In: Computer Science
The purpose of this problem is to gain familiarity with the dictionary ADT. A homophone is one of two or more words that are pronounced alike but are different in meaning or spelling; for example, the words “two”, “too”, and “to”.
Write a Java program that uses one of the implementations of the dictionary interface (UALDictionary or OALDictionary on Moodle) to find the word that has the most homophones.

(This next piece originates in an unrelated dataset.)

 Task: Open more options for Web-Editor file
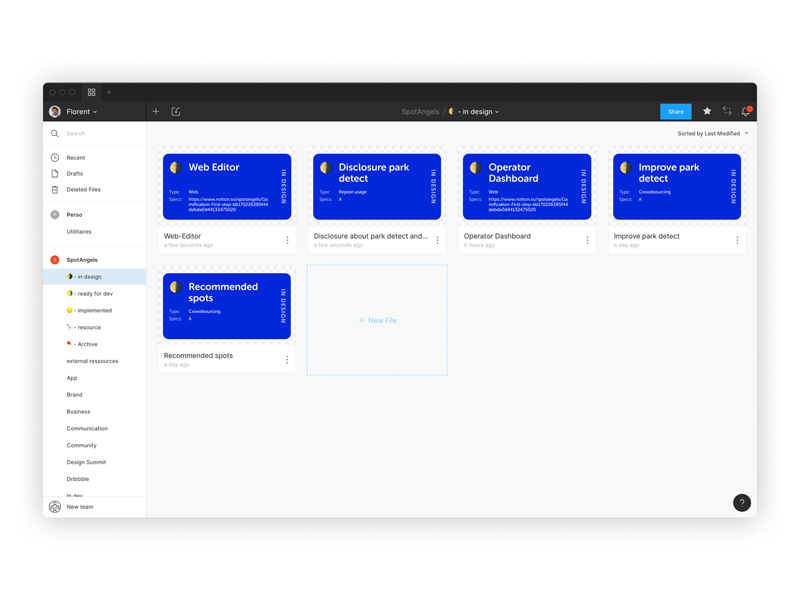coord(287,240)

Do not use data structures that we have not covered so far in the course. The file “cmudict.0.7a.txt” in the Dictionaries folder on Moodle contains a pronunciation dictionary downloaded from
http://www.speech.cs.cmu.edu/cgi-bin/cmudict
The page also contains a detailed description of the pronunciation dictionary. The file consists of lines of the form
ABUNDANT AH0 B AH1 N D AH0 N T
The first string is the word, which is followed by one or more phonemes (or phones) that describe the pronunciation of the word. There are 39 phonemes occurring in North American English that are used in the dictionary. The collection of 39 symbols is known as the Arpabet, for the Advanced Research Projects Agency (ARPA), which developed it in the 1970’s in connection with research on speech understanding.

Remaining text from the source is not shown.